Flaying Alive
Flaying or skinning alive is another very ancient method of execution. The victim was stripped and their hands and feet secured to stop movement. Then, the executioner would slash the skin with a sharp knife and peeled it away from the muscles. The face was often flayed first to cause maximum suffering, as the victim was still conscious. To make the punishment worse, the executioner could part boiling the victim first for a few minutes as this softened the skin, making it easier to tear away.
The procedure left not only muscles but also nerves exposed. This was agonizing, but it also left the victim’s body vulnerable. So if the shock of the pain did not kill them, blood loss, and hypothermia or, if they survived long enough, infection would bring about death.
A number of cultures practiced flaying. An enraged Christian mob flayed the female philosopher Hypatia of Alexandria by killing her “with potsherds.” The Aztecs and Assyrians both flayed their enemies. In the Aztec’s case, prisoners of war were flayed alive while the Assyrians liked to make an example of the defeated rulers of their enemies by skinning them.

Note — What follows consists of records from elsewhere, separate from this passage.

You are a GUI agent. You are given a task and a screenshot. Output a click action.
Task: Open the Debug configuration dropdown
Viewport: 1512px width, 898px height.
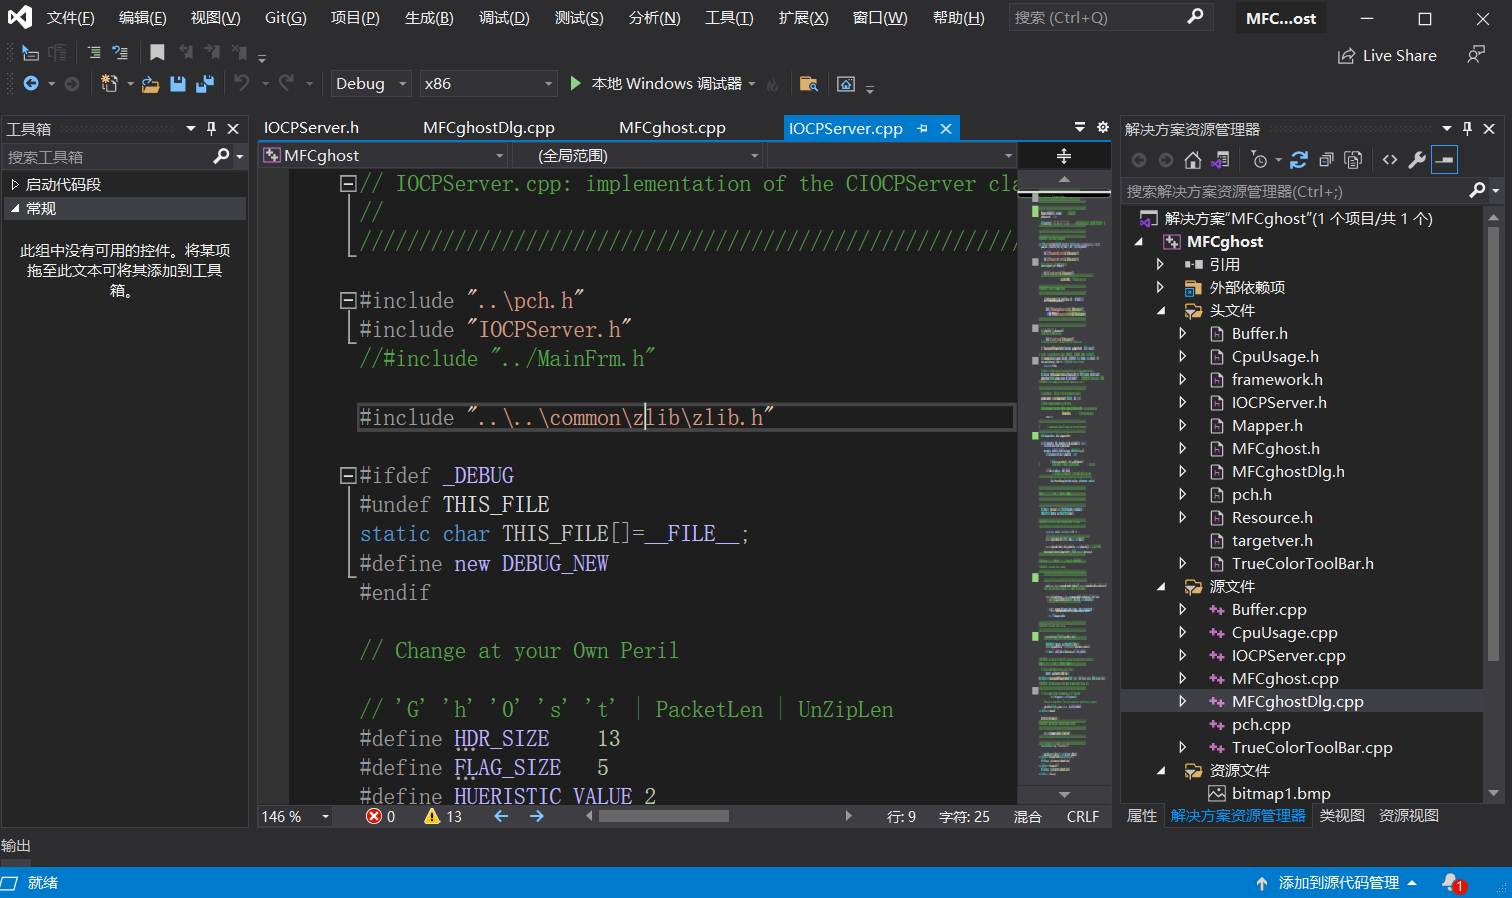coord(403,84)
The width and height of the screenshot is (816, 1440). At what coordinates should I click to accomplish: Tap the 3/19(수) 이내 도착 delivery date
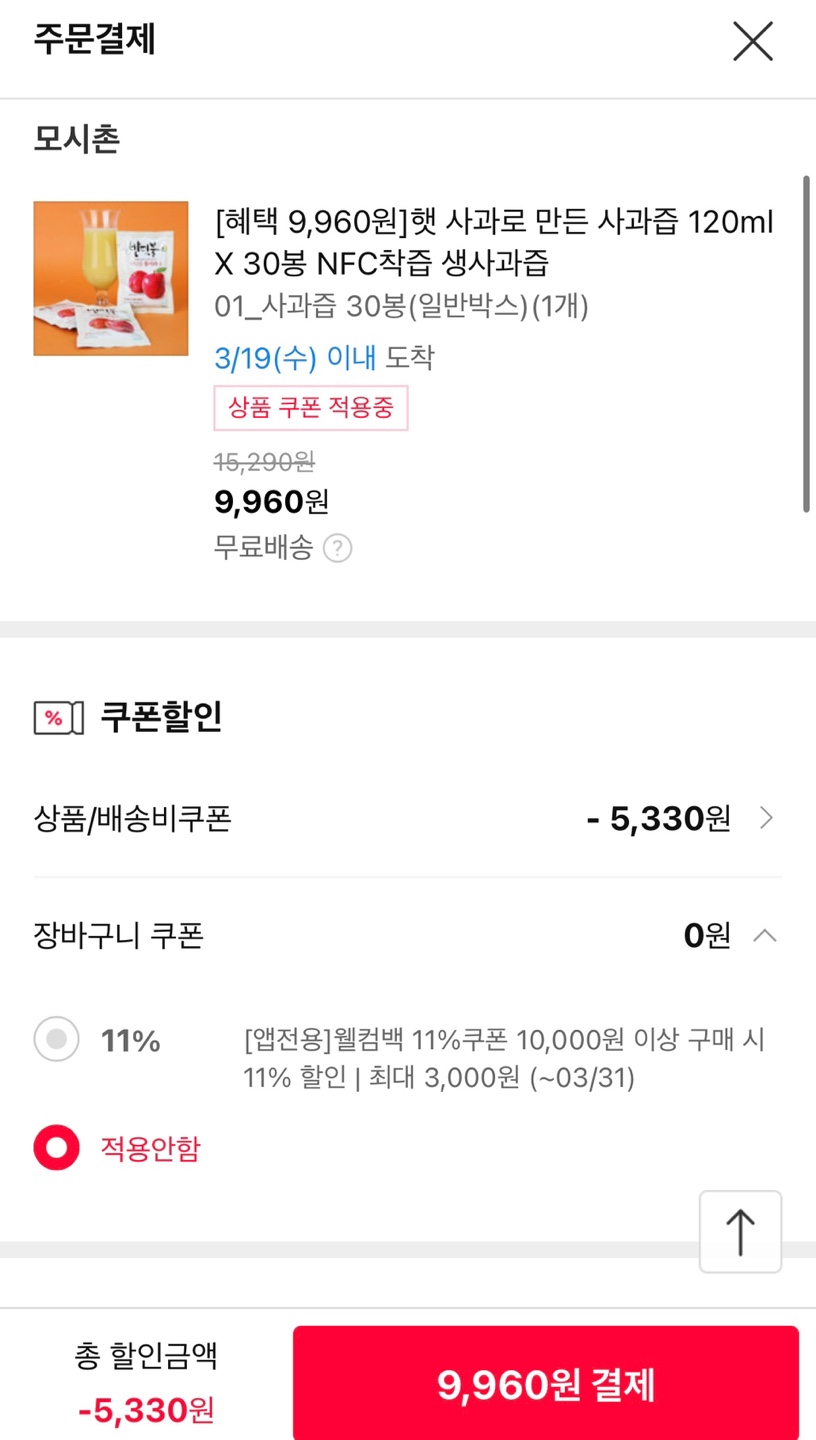click(x=324, y=358)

The displayed skin of a flayed person could act as a warning and a deterrent. A legend from Hadstock, Essex, in England told how medieval parishioners nailed the flayed skin of a Danish raider to the church door as a warning to other unchristian marauders. The legend proved to be true. When the door came to be repaired, pieces of human skin were found under the doornails.
From 900AD until it was banned in 1905, the Chinese practiced a type of flaying called Ling chi or death of a thousand cuts. This prolonged death was only awarded to those guilty of treason. One such person was Lui Jin, a sixteenth-century imperial eunuch. Lui Jin was the leader of “The eight tigers” a group of powerful Ming dynasty eunuchs. When their emperor began to neglect imperial affairs due to his dissolute lifestyle, Lui Jin effectively organized a coup and began to pass laws in the emperor’s stead.
However, once the emperor became aware of the situation, he had Lui Jin arrested and sentenced to Ling chi. The former court official was sentenced to 1,000 cuts a day over a three-day period. Lui Jin only survived until the second day, just long enough received 300-400 of his second day of cuts.